Both conservative and liberal groups have taken advantage of the existing laws.  Democrats just suck at it.  While dark money comes from across the political spectrum, conservative-leaning groups account for four out of the five largest dark money advertisers.  In addition, many Democrats have been refusing to accept corporate PAC money while their Republican counterparts willingly accept it.  Okay.  I understand the “high road” concept.  I really do.  But it makes no sense to conduct a political campaign in some alternate universe where things are as you wish they were.  Here’s an novel idea:  Perhaps Democrats could win some elections and change the damn laws!  In the meantime, they should consider running in the same elections as their opponents.

Second is a point about how the laws could possibly be changed.  It seems to me that we’re making this a whole lot harder than it needs to be.

I propose that we eliminate all caps on all political donations from any American entity that wants to donate – people, corporations, unions, churches, trade groups, interest groups, pets, whatever.  There are actually some valid First Amendment issues related to campaign contributions in addition to the impossible enforcement issues associated with the current set of rules.  So just open the floodgates.  There would be no meaningless distinction between issue advocacy and candidate advocacy.  There would be no unenforceable restrictions on coordinated communications.  Donate at will.  Work with whomever you want.

Here’s the catch:  Any and all donations to advocate for or against a political candidate or issue must be ultimately traceable to a specific non-tax-exempt individual or corporate donor.  Period.

Yes, there are some potential negatives.

Sure, elections could be explicitly bought.  But, gee, elections can be pretty easily bought today.  An uncapped full-disclosure approach would at least let us know who’s making the purchase and would perhaps empower others to make counter bids.
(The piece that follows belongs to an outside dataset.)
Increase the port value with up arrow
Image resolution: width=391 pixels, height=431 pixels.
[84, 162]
Sure, publicly recorded political donations could be used to discriminate or alienate.  Well, tough.  Taking a stance is a necessary requirement of participation in a democracy.  If an individual or corporation is unwilling to stand by their convictions, they don’t have to donate.
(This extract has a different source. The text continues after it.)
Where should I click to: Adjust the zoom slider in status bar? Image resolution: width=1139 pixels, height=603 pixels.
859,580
Something has to change.  We’ve proven that constant tweaks and reinterpretations of the existing laws by the FEC, the IRS, Congress, and the courts isn’t helping.  A radical idea seems appropriate and a past Supreme Court Justice was right:

Sunlight is said to be the best of disinfectants.

– Louis Brandeis, December 1913

Republicans should be happy with the reduced regulations.  Democrats should be happy with the increased transparency.  The relevant Supreme Court rulings imply that disclosure rules are fair game; only limitations on donations have been successfully challenged in court.

Simpler is better.  And it can’t be a whole lot worse than what we have now.